Brussels, 25 September 2014
European Day of Languages: diversity's in our DNA
A European-themed cocktail bar in Budapest, multilingual concerts in Zagreb and Vilnius, a 'speak' dating session in Prague, a travelling exhibition in Paris featuring translations of Homer's Odyssey and mini-language courses at libraries in Berlin: these are just some of the events planned tomorrow and over the next week to celebrate the annual European Day of Languages and linguistic diversity. European Commission offices in Member States are organising or supporting many other events including the 'LinguaFest' awards in Bucharest, a Shakespearian storytelling session for children in Madrid, a language-based treasure hunt in London and the Drongo festival in Amsterdam. The historic Piazza Ognissanti in Florence will be the setting for an open-air gathering to promote EU-funded initiatives to support language learning such as Erasmus+.
Florence is also the venue for a major conference in the Palazzo Vecchio, organised by the European Commission under the auspices of the Italian Presidency of the EU and in collaboration with Accademia della Crusca, entitled Why languages matter: European and national perspectives on multilingualism. Androulla Vassiliou, European Commissioner for Education, Culture, Multilingualism and Youth, and Stefania Giannini, Italian Minister of Education, will be among the participants at the event, where experts will discuss how to increase the quality and efficiency of language teaching, as well as how to promote language education in broader skills strategies.
"Multilingualism and linguistic diversity are deeply rooted in the DNA of the European Union. Our languages are inseparable from our cultural heritage and what makes us who we are. The European Day of Languages is an opportunity for the public to discover that languages are fun – and it's never too late to learn. Multilingualism can open doors to job opportunities and new adventures. Erasmus+, the European Union's new programme for education, training, youth and sport, will enable four million people to study, train, teach or volunteer abroad – and improved language skills are one of the big benefits," said Commissioner Vassiliou.
Thorbjørn Jagland, Secretary General of the Council of Europe, which jointly organises the European Day of Languages with the Commission, added: “On 26 September we celebrate Europe’s rich linguistic diversity. Let us take a moment to remember the words of Antoine de Saint-Exupery – that language is often the source of misunderstandings. Language can be used as a weapon, as an excuse to discriminate and humiliate. Together we can ensure that languages, rather than being the source of misunderstanding, become the key to intercultural dialogue and mutual respect. To do this, we must challenge existing mindsets and embrace diversity."

WHAT TO DO:
a – Reproduce the press release on the European Day of Languages between "Florence is also" and "broader skills strategies.", inclusive.
b – Answer these questions using the press release on the European Day of Languages.
(i) In which building in Florence will the conference be held?
(ii) How many people will Erasmus+ enable to study, train, teach or volunteer abroad?
(iii) On what date does Thorbjørn Jagland say Europe's linguistic diversity is celebrated?
c – Go on with the press release on the European Day of Languages from its last sentence.

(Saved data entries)
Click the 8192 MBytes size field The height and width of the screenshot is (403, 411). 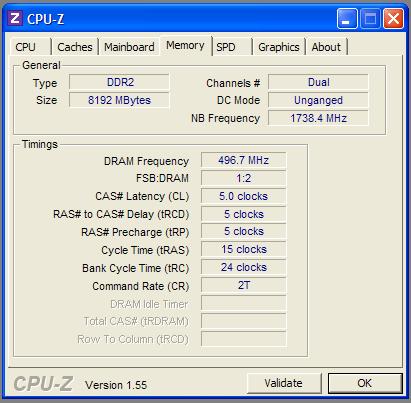coord(119,100)
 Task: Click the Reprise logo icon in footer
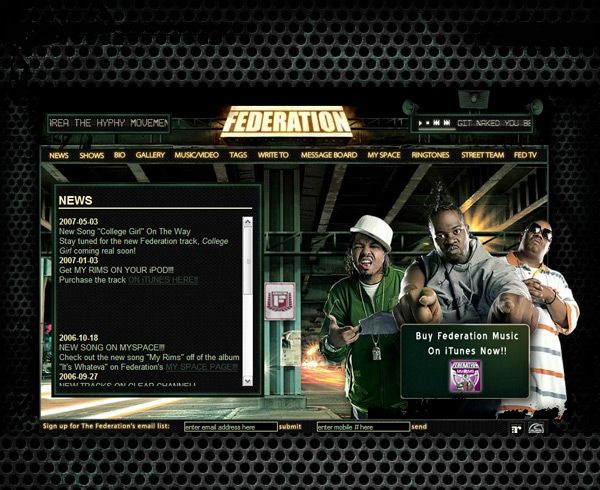(516, 429)
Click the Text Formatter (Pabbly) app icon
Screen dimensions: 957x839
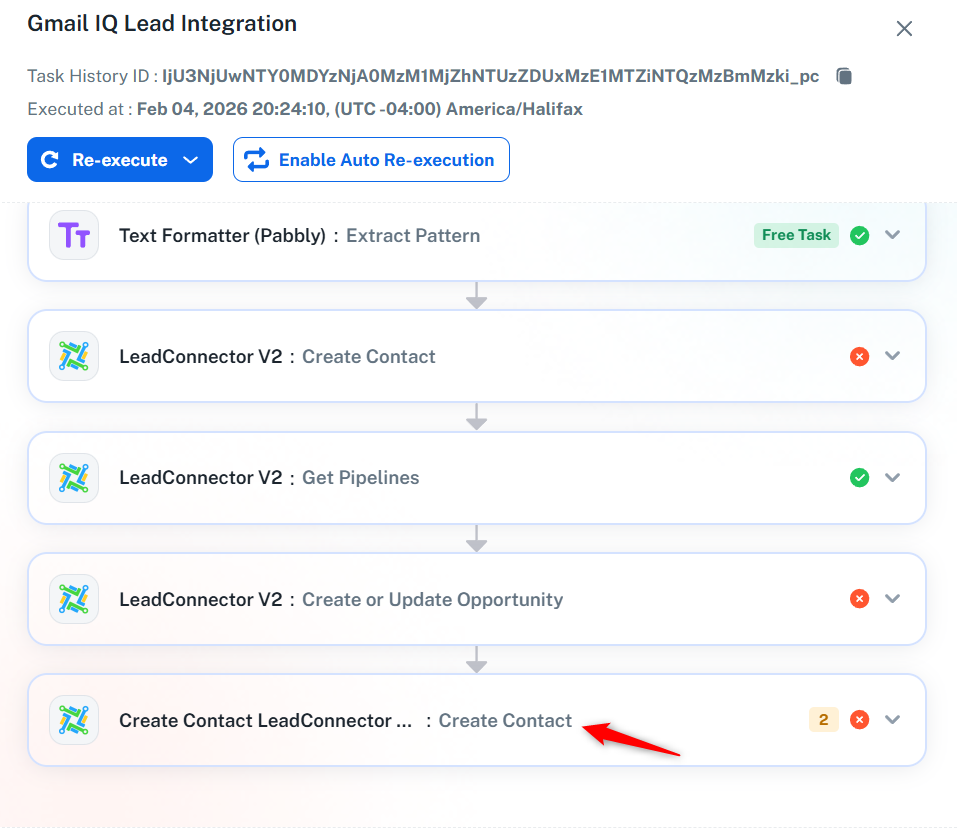74,236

PER-TASK OUTPUTS:
a –
Florence is also the venue for a major conference in the Palazzo Vecchio, organised by the European Commission under the auspices of the Italian Presidency of the EU and in collaboration with Accademia della Crusca, entitled Why languages matter: European and national perspectives on multilingualism. Androulla Vassiliou, European Commissioner for Education, Culture, Multilingualism and Youth, and Stefania Giannini, Italian Minister of Education, will be among the participants at the event, where experts will discuss how to increase the quality and efficiency of language teaching, as well as how to promote language education in broader skills strategies.

b –
(i) The Palazzo Vecchio.
(ii) Four million.
(iii) 26 September.

c –
The events to mark the European Day of Languages also include professional seminars for teachers and translators in cities including Athens, Berlin, Bratislava, Copenhagen, Dublin, Gdansk, Helsinki, Lisbon, Nicosia, Riga, Stockholm, Tallinn and Vienna.
The European Day of Languages was first organised by the Council of Europe (CoE) in 2001 as part of the European Year of Languages. The European Commission and the CoE's European Centre for Modern Languages take an active part in organising language-related events on and around the day.
The aim of the European Day of Languages is to raise awareness of the languages used in Europe, promote cultural and linguistic diversity and encourage life-long language learning. In the European Union there are 24 official languages, about 60 regional and minority languages, and more than 175 migrant languages.
At least half of the world’s population are bilingual or multilingual, i.e. they speak or understand two or more languages. The European Commission is committed to developing language learning policies across Europe as part of its aim to improve the mastery of language skills in Europe, in particular by teaching at least two foreign languages from a very early age.
Erasmus+ will have a budget of nearly €15 billion, a 40% increase compared to previous spending levels. For the first time, linguistic support for mobility will be made available online free of charge for all participants in long-term mobility (at least two months abroad). The online support will cover English, French, German, Spanish, Italian and Dutch. These are the languages of instruction or work for more than 90% of all students, trainees, youth volunteers and others who study or train abroad. Participants will be requested to assess their language competences before and after their stay abroad.